Perl / perl5

🐪 The Perl programming language
https://dev.perl.org/perl5/
Other
1.95k stars 554 forks source link

Fix huge inline bloat msvc sv inline h #22667

Open bulk88 opened 1 week ago

bulk88 commented 1 week ago

success!!!, new rule, "struct body_details bodies_by_type[]" only in sv.c

-svfix.pl is quick throwaway garbage done in 20 mins and probably doesnt regen sv_inline.h properly and copy pasting/replace regexps were was used anyway to fix up the code, it can be rewritten correctly tho and put in as a official regen.pl script

how to finish this fix, options

set and unset sv_type as a CPP macro then

-#include a header 17 times that contains ONLY only Perl_newSV_type() and its mortal() sister creating 17*2 static inline fns (basically what I did here), code is stepable, extra ms'es of I/O build times perf degrade debate may or may not come up, I hope the CC has a sane in memory cache for .h files and doesn't go back to the kernel

or put the entire Perl_newSV_type() fnc in a #define

#define PETS blah(foo(myarg)) +  \
  cat(dog(fur)) + \
  laser(ball(toy))

then execute that macro 17 times

or write 17 Perl_newSV_type() copies into sv_inline.h with /regen.pl infrastructure (fastest for build speed core and build speed CPAN and code is c dbg stepable) OR is a dedicated "sv_newg.h" for regen.pl needed? does the master Perl_newSV_type() template live in a .pl or a .h? i dont have an opinion

or against concept of sv_inline.h just have 5-10 hand written versions sv type specific of Perl_newSV_type(), its a cheap gimick fix to keep all 17 types together mashed with if/else/switch in 1 func and expecting bug free perfection from LTO engines of various C compilers, and expecting perfection from an single vendor LTO engine is very against the spirit of portable code

-todo ideas, turn those super long #define ==?:==?:==?: into char array/struct initializers, stored in macros, one faux-string per each column of struct body_details, use that macro as c auto stk rw array initializer, then do the

U32 len = "\x01\x02\x03"[sv_type];

or

U8 sizes [3] = {1,2,3};
U32 len = sizes[sv_type];

which in perl core would look

U32 arena_size = SVBD_AR_SZ_DECL_INIT;
U32 len = arena_size[sv_type];

maybe VC will optimize those since no global memory is used. Only Perl_newSV_typeX() needs this.

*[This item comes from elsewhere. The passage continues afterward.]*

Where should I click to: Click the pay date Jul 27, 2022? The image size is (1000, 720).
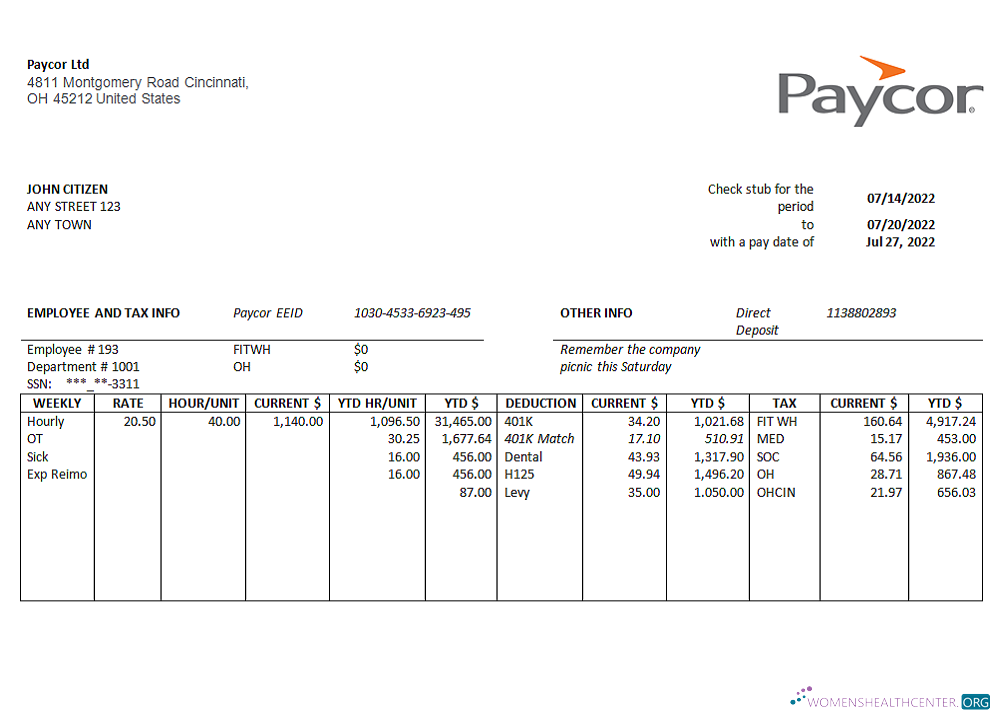[x=900, y=242]
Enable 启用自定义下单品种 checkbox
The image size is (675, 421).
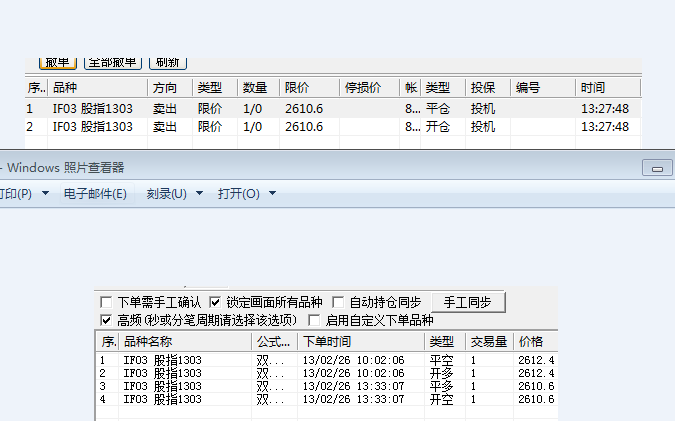pyautogui.click(x=314, y=320)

in this commit static inline Perl_newSVtypeX(pTHX const svtype type) which is the ONLY Perl_newSV_type*() variant that take an arbitrary svtype arg, this is the fallback for gv_pvn_add_by() since I couldn't "const" that call to newSV_type() cuz gv_pvn_add_by() is only place in the whole core that takes a random SV type number.

Internals of Perl_newSV_typeX() are trashy, here is an example, MSVC DID not turn this into a jump table but instead 17 test/cond_jump ops.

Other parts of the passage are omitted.